Task goal
Which of the lines below holds the string "pixels"? Copy every line that does.

Source material
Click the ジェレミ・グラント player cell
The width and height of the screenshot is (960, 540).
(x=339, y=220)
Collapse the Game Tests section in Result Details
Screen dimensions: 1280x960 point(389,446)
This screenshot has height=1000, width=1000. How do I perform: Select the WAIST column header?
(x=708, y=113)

---

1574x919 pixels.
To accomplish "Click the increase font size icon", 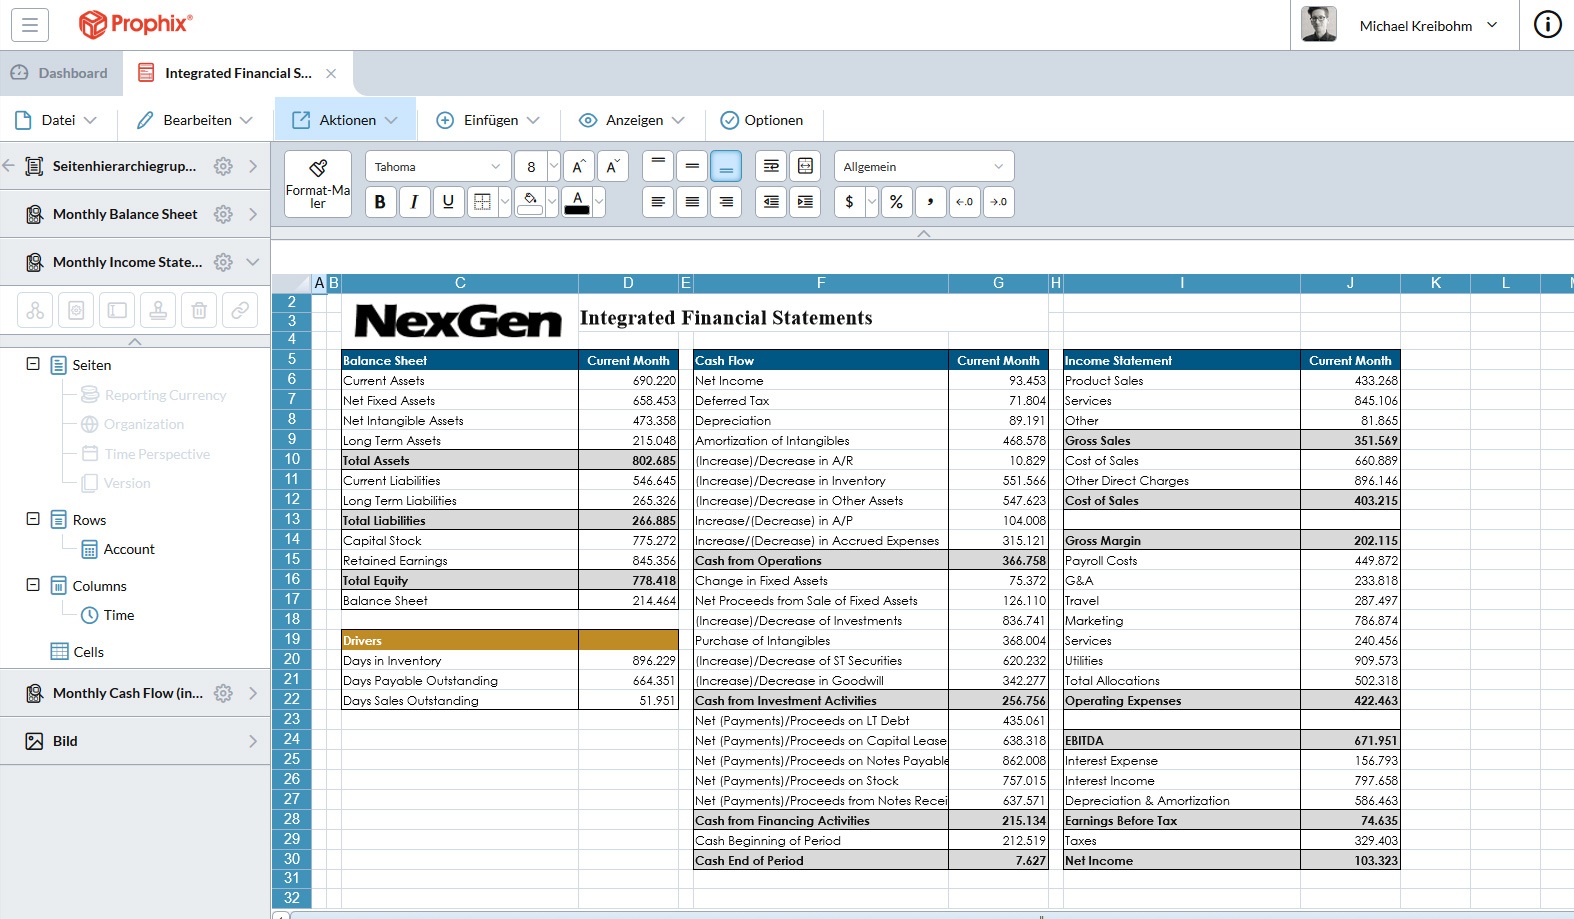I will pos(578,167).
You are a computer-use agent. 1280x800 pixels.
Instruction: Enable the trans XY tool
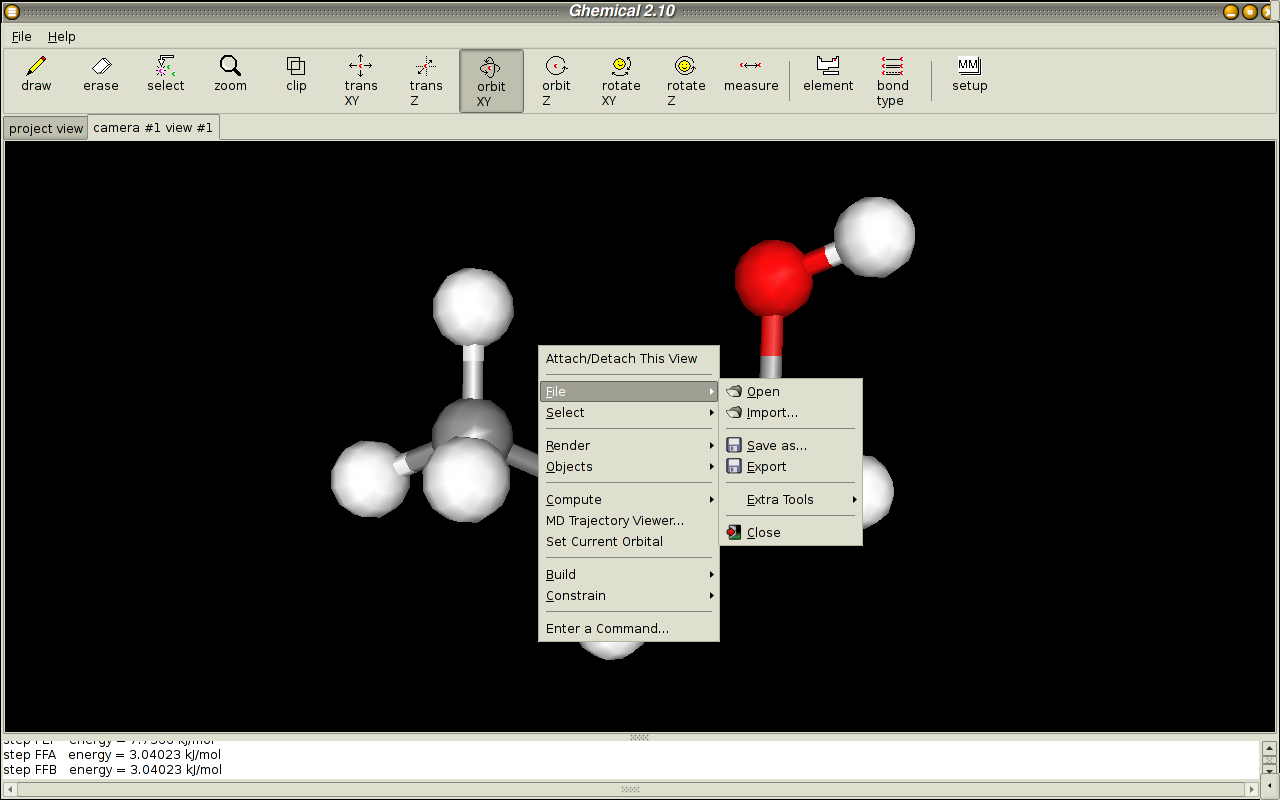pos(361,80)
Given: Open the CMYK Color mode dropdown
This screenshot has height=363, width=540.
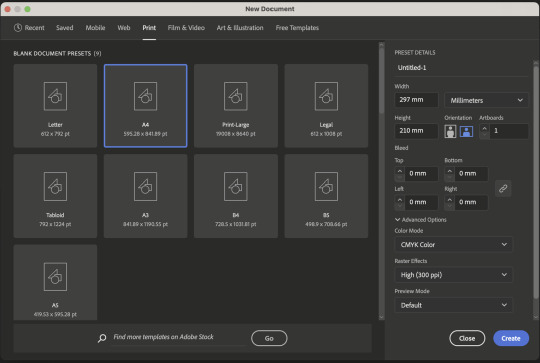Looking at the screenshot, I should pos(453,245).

Answer below
1574x919 pixels.
You are a computer-use agent. 1280x800 pixels.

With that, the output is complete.